Foreign Minister Gemba’s contribution to Le Figaro

October 16, 2012


For the Peaceful Solution of Tensions in the China Sea


Japan’s Foreign Minister Koichiro Gemba emphasizes the importance of Japan-France relations in his talks with the French Foreign Minister during his visit to Paris


Starting today, I will be visiting France, the United Kingdom and Germany to meet with the respective Ministers for Foreign Affairs. Taking this occasion, I would like to explain the principal objectives of my visit to France to the French readers.

The priority objective of my visit to France is to hold a foreign ministers’ strategic dialogue with Minister of Foreign Affairs Laurent Fabius, a friend whom I have met and talked with on many occasions. Minister Fabius and I agreed in Tokyo to “elevate Japan-France relations to the supreme level.” In the upcoming dialogue, we will discuss specific ways of cooperation to achieve this objective.

Japan and France share fundamental values such as freedom, democracy, market economy, respect for basic human rights and the rule of law. The peoples of our two countries also share delicate aesthetics, and thus hold deep respect and affection to each other’s culture.
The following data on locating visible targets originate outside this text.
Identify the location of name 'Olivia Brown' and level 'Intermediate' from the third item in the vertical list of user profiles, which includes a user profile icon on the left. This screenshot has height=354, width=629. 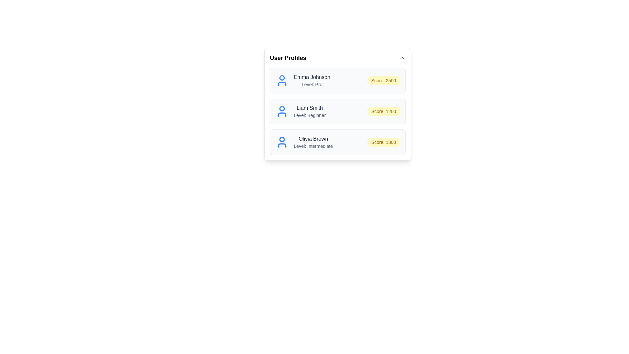
(304, 142).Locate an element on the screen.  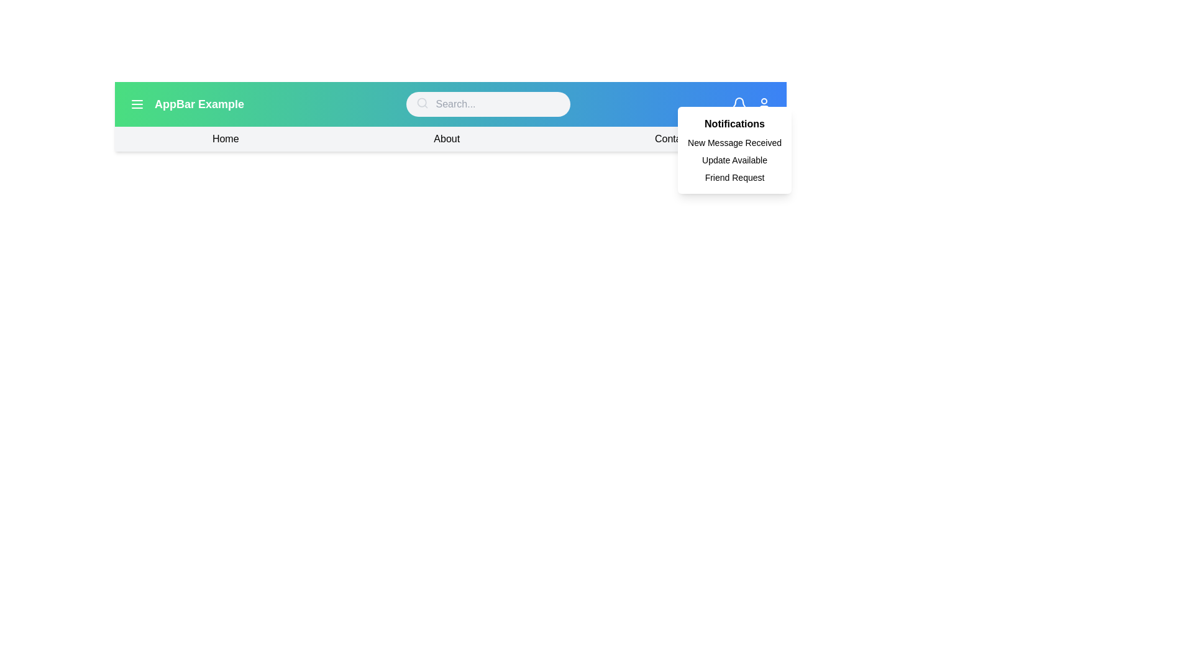
the navigation link Home to navigate to the corresponding section is located at coordinates (225, 139).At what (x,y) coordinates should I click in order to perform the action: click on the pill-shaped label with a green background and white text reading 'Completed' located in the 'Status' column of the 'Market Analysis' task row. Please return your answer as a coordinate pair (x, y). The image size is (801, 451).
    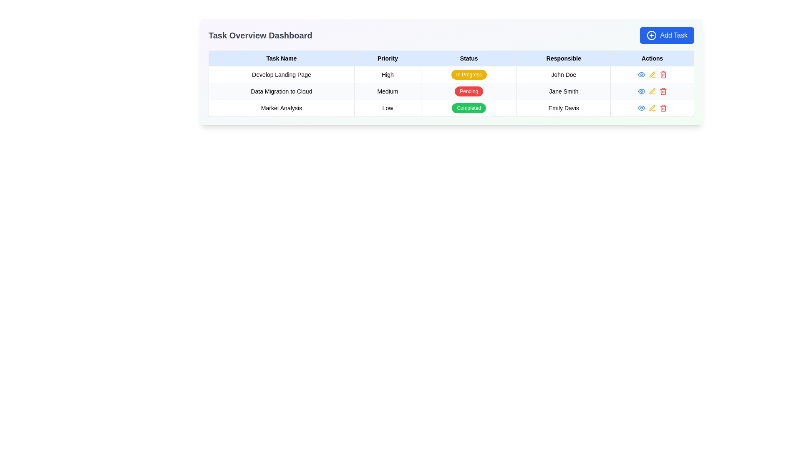
    Looking at the image, I should click on (469, 108).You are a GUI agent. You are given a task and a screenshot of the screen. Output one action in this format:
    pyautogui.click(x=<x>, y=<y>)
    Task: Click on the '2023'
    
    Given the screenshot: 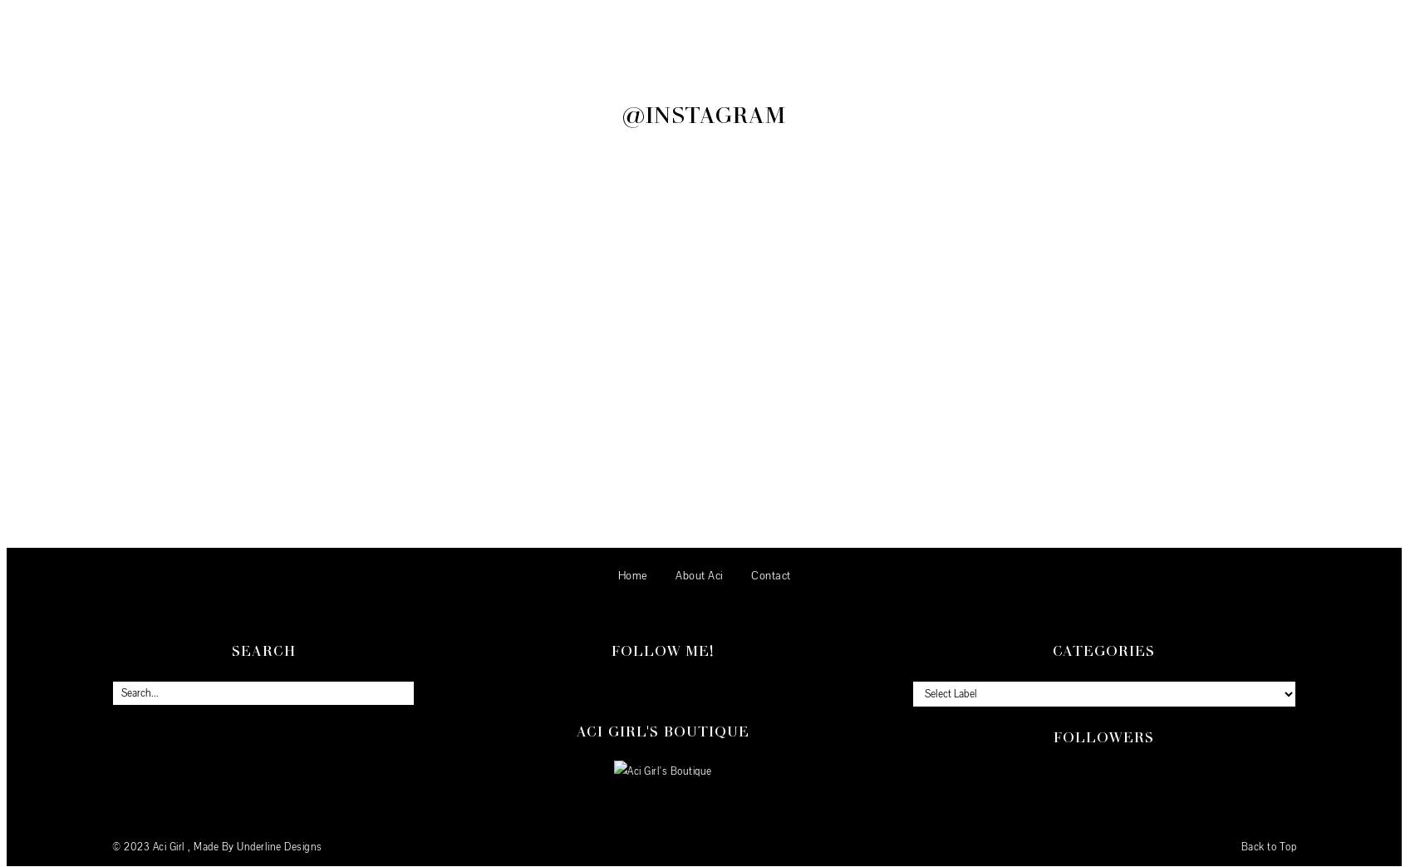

As both Japan and France possess highly advanced technologies and assume global responsibilities, the two countries are in the relationship of shared affinity and mutually complementary relations, both of which hold great potential for growth promotion and job creation through two-way investments, among others.

Two-thirds of France’s exclusive economic zone (EEZ) exists in the Pacific Ocean, making France and Japan important neighbors in the Pacific. The strengthening of cooperation between the two countries in the Pacific is important not only for our nations but also for the international order of the seas.

The horizon for Japan-France cooperation is vast, including the promotion of human rights and democracy worldwide, creation of new technologies in the fields of environment and energy, and cooperation for the development of developing countries including those in Africa. The establishment of the Extraordinary Chambers in the Courts of Cambodia is an excellent illustration of the efforts.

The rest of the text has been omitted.